Can't The Australian
Imam Think Beyond Meat?
By Farzana Versey
28 October, 2006
Taj Aldin al Hilali chose the month of Ramzan to talk about meat. Unfortunately,
he was referring to women in that demeaning fashion.
Said he, "If you take
out uncovered meat and place it outside on the street, or in the garden,
or in the park, or in the backyard without cover, and the cats come
to eat it ... whose fault is it, the cats' or the uncovered meat's?"
While the concentration is
on the woman as meat analogy, we should also cast a glance at his assumption
that, as a consequence, men are cats. The cat brain is vastly different
from the human brain, which the Mufti does not seem to understand.
He went on to add, "If
she (a woman) was in her room, in her home, in her hijab, no problem
would have occurred."
Which world does he live
in? Is there no rape in Muslim countries? Are women behind veils not
molested? Don't rapes take place inside homes?
What is surprising is these
comments were made at a public sermon outside a mosque. What were the
Muslims doing at the time? Isn't Islam all about there being one god
and one prophet and one holy book? Then, this human 'middleman' is not
sacrosanct. Why did they not pull him up immediately or issue a statement
distancing themselves from these disgusting views?
A month later 'The Australian',
a local newspaper translated his comments, and now it has caused a furore.
The problem with hindsight is that an emotive issue gets rationalised
to the point that demerits too are rectified. Even the BBC, while interviewing
him, described him thus: "A softly-spoken man, who clearly commands
both enormous respect and affection within his community."
This is a nice way to pin
the whole community, at least within Australia. Did the BBC's correspondent
conduct a poll to ascertain his popularity? The media tends to assume
that religious leaders, politicians, pop stars control people's attention
merely due to the fact that they cater to or represent them symbolically.
To those who see this as one more Islamic problem, my answer is, NO.
It is the problem of one guy living in Australia.
There are those who are reacting
to it and justifying the Imam's statements by saying that even the Israeli
President Moshe Katsav has been involved in scandals of rape, indecent
assault and sexual harassment of women. The latter is clearly a criminal
offence for which he will or ought to be tried in a court of law.
There have been several cases
of such crimes as well as inappropriate behaviour, including by the
former US President Bill Clinton. The law took its course, to whatever
degree (some element of influence no doubt impeding the legal process).

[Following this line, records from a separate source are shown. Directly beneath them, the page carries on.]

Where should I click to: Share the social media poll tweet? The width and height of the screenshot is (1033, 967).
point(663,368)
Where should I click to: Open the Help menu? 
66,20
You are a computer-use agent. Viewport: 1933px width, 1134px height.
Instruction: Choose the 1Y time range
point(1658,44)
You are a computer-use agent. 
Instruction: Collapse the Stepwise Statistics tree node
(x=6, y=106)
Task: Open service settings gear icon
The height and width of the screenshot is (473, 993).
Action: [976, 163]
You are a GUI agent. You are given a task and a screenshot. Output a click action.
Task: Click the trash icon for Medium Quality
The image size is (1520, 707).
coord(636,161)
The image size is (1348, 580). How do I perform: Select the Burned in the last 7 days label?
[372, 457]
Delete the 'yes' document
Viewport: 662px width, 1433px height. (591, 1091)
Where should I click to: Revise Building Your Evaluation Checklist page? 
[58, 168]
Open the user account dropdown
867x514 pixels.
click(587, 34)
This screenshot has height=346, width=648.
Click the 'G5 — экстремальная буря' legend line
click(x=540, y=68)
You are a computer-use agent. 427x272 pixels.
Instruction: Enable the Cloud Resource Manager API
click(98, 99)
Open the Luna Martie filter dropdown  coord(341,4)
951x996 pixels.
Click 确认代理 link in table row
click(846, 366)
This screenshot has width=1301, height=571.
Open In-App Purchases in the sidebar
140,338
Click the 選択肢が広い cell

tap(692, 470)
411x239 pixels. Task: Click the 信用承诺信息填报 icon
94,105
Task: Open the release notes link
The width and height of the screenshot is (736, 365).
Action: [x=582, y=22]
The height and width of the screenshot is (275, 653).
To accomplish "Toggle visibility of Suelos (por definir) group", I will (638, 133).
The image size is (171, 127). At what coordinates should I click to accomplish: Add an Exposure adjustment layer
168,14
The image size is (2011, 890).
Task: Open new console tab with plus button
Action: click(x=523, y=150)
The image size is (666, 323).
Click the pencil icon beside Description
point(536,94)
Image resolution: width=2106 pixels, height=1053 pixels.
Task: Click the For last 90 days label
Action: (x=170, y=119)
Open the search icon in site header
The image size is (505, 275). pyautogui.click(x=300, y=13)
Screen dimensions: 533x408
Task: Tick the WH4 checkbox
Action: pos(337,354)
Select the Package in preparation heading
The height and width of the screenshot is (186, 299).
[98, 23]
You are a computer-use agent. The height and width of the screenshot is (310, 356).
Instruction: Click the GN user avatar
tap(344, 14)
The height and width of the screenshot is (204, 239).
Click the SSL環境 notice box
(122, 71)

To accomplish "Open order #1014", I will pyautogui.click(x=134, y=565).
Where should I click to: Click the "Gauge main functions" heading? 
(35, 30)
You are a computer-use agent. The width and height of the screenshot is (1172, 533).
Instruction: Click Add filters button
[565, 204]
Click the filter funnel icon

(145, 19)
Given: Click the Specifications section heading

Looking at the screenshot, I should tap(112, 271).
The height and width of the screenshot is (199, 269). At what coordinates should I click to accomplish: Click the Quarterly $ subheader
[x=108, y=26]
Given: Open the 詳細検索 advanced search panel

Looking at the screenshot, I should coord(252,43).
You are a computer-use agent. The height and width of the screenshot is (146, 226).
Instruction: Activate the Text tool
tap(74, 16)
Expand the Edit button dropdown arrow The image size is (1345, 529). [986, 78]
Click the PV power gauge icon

However, bringing these examples
into the present discussion does not help, because these are not religious
Should there be different
standards for them? Most certainly. While politicians can be thrown
out of power, what checks and balances are there against these 'people
How different is the Mufti's
behaviour from, say, a situation in which a woman may be referred to
as "a nice piece of ass"? Social interactions require an altogether
different set of norms, based on the constructs of that particular culture,
which may or may not look kindly upon such terminology.
But the Mufti's words negate
what HE is supposed to stand for. His religion, Islam, does not give
him the right to talk in this manner. It is as simple as that. If anything,
he ought to feel ashamed of claiming Islam as his own and so should
the Muslims. He has no business to hijack the religion for his paltry
understanding of it and his few minutes of notoriety.
I do believe people should
reasonably argue this issue without getting into religious politics.
Irrespective of the fact that Australia has recently asked for a citizenship
test that may target Muslims and start the whole debate about "integrating
into the mainstream" – a superficial and smart way to bludgeon
a community – it is a separate concern that needs to be tackled
at the level of immigration policy and political prudence. Race riots
have indeed affected many Muslims of Middle East origin and as Walid
Ali of the Islamic Council of Victoria said, "I am expecting people
to get abused in the street and get abused at work."
For now, however, the Australian
Imam should be disowned by the community for his irresponsible remarks.